We first standardized all variables to a common scale before applying the factor analysis. The three factors with the highest loadings were retained in constructing the final index. These factors had 44.7%, 26.7%, and 7.7% of the overall variation respectively and cumulatively 79% of the overall variation. The square of the factor loadings represents the proportion of the total unit variance of the indicator that is explained by the factor. Therefore, we take the proportion of variance explained as our weight. \(F\) denotes the composite index. \(X\) denotes the standardized design matrix. \(L\) denotes the matrix of variable loadings. \(w\) denotes the proportion of variance explained. Then the composite is constructed according to the following formula:

\[F_{n \times 1} = X_{n\times p} \cdot L_{k \times p} \cdot w_{k \times 1} \\ \text{ } \]

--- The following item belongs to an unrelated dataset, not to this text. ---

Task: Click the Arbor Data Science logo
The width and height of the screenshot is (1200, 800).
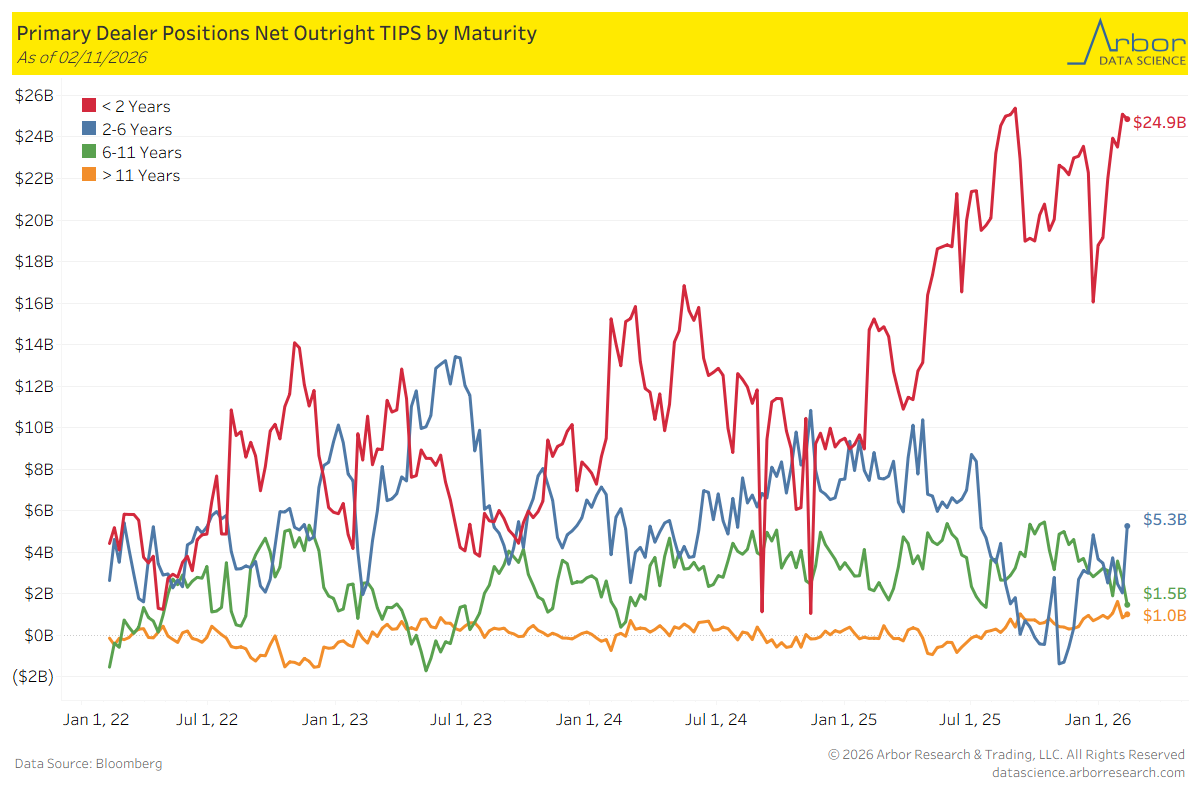Action: pyautogui.click(x=1123, y=42)
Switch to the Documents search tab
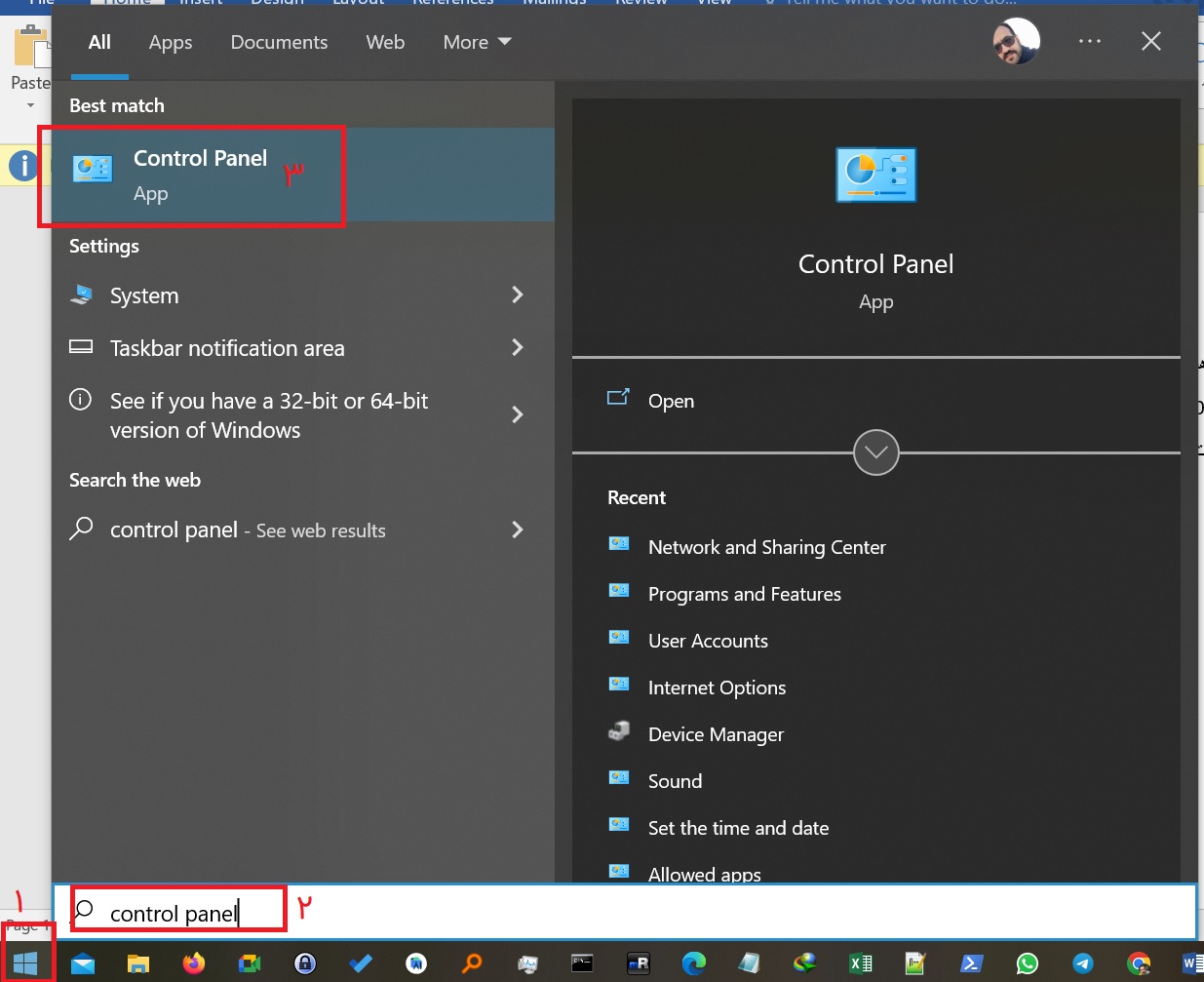The width and height of the screenshot is (1204, 982). tap(279, 42)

The heatmap of the composite food insecurity index is shown below:

Conclusions

The food insecurity composite map is similar to other access and social and economic indicator maps generated in parts 1 and 2 of this project. We find that the areas with the highest composite score tend to be rural census tracts. However, there can be substantial variation within urban areas. For instance, some census tracts in Leesburg and Ashburn score higher in terms of food insecurity compared to their immediate neighbors. The ability of a Loudoun County food hub to address food insecurity in these areas could ultimately rest on resource allocation that is targeted according to carefully designed insecurity measures. The next steps in this project would be to consider different approaches to index construc tion and robustness to this choice and to take into consideration the types of products that Loudoun County agriculture could deliver to a food hub.


References:

Mulaik, S. A. (2009). Foundations of factor analysis. CRC press.

OECD Organisation for Economic Co-operation and Develop (2008). Handbook on Constructing Composite Indicators: Methodology and User Guide. OECD Publishing.